Las palabras sonaron graves y temblorosas, pero no parecían las de un loco.

—Solíamos practicar enviando a Debbie a lo alto de la colina junto a la tumba de la abuela… —dijo Martin.

—Ya he estado allí. La debieron de enviar allá. Encontré su manta de búfalo. Pero Debbie no está allí arriba. Ya no.

—¿Piensas que Lucy…?

Martin dejó la pregunta sin acabar, pero llevaban tanto tiempo trabajando juntos que Amos ya sabía qué contestar.

—No sabría decirte si Lucy fue allá arriba a la tumba con Debbie. No hasta que se haga de día.

Amos sacó otra sábana y comenzó a rasgarla en bandas. Martin sabía que Amos estaba haciendo vendajes para recomponer a su gente lo más decentemente posible. Movía las manos metódicamente, siguiendo los distintos pasos y anticipando los siguientes movimientos que debía hacer, por muy nimios que fueran. Pero al mismo tiempo Amos pensaba en otra cosa.

—Quiero que vayas a la casa de los Mathison. Diles que enganchen su carreta y traigan a sus mujeres… Deberían vestir a Martha con algo de ropa limpia.

Probablemente Amos podría haber desnudado y lavado el cuerpo de la esposa de su hermano, y haberla vestido apropiadamente, si no hubiera habido nadie más para hacerlo. Pero jamás lo haría si un paseo de veinte kilómetros hacía posible que todo se realizara de la forma más conveniente. Martin se volvió hacia la puerta sin hacer una sola pregunta.

—Espera. Quítate esas botas y ponte los mocasines. Vas a tener que andar un buen trecho —Martin le obedeció—. ¿Dónde están esas planchas que estuviste lijando?
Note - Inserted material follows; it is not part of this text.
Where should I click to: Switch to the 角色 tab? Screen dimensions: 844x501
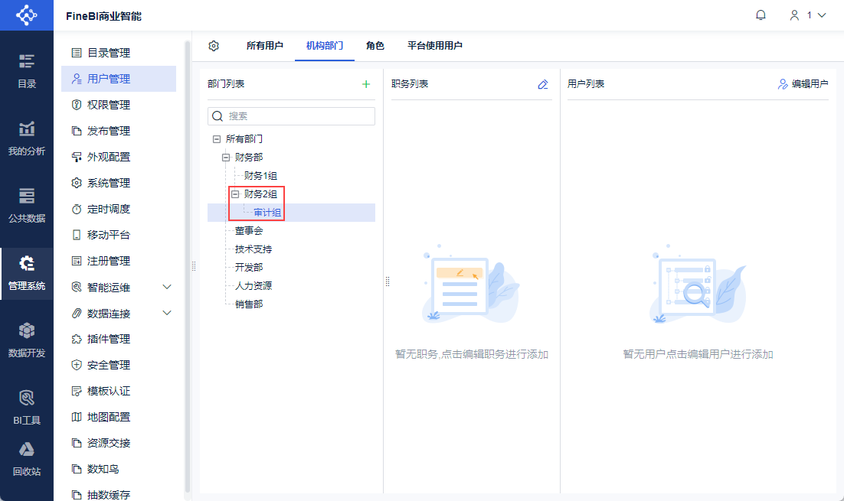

Tengo intención de hacer unos ataúdes con las estanterías.

—Detrás de la leñera, junto al fogón —y partió en plena noche.
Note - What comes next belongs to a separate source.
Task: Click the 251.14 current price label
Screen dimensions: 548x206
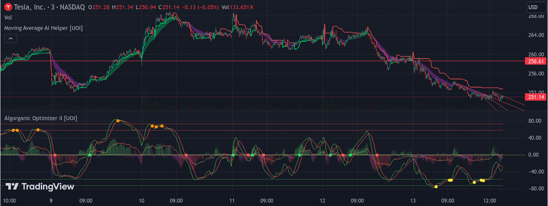Action: pos(536,97)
Martin Pauley estaba a unos doce kilómetros de la hacienda de los Mathison cuando se cruzó con los primeros jinetes. Los diez que habían cabalgado desde el día anterior estaban ya de camino, cabalgando monturas frescas de los Mathison y guiando unas cuantas más de repuesto. Una carreta, todavía a cierta distancia, transportaba a la señora Mathison y a Laurie, que no podían quedarse a solas con una partida de guerreros en pie de guerra.

Los jinetes más adelantados avanzaban a todo galope, con la esperanza de que, contra todo pronóstico, aún quedara alguien vivo allí. Cuando supieron lo ocurrido por boca de Martin, se detuvieron y esperaron a la carreta junto a él. Nadie le apremió para que diera más detalles. Laurie le hizo un sitio junto a ella en el asiento de la carreta y toda la partida cabalgó en silencio a un buen trote.

Tras dos o tres kilómetros Laurie sollozó.

—Oh, Martie… Oh, Martie… —volvió el rostro hacia él, apoyó la frente sobre el hombro de su chaqueta vaquera, y así lloró en silencio durante un rato. Martin permaneció sentado, relajado pero inmóvil, ya nada quedaba en su interior que le acercara o le apartara de ella. Acto seguido, la joven se enderezó y continuó todo el camino en silencio, sin tocarlo ni una sola vez más.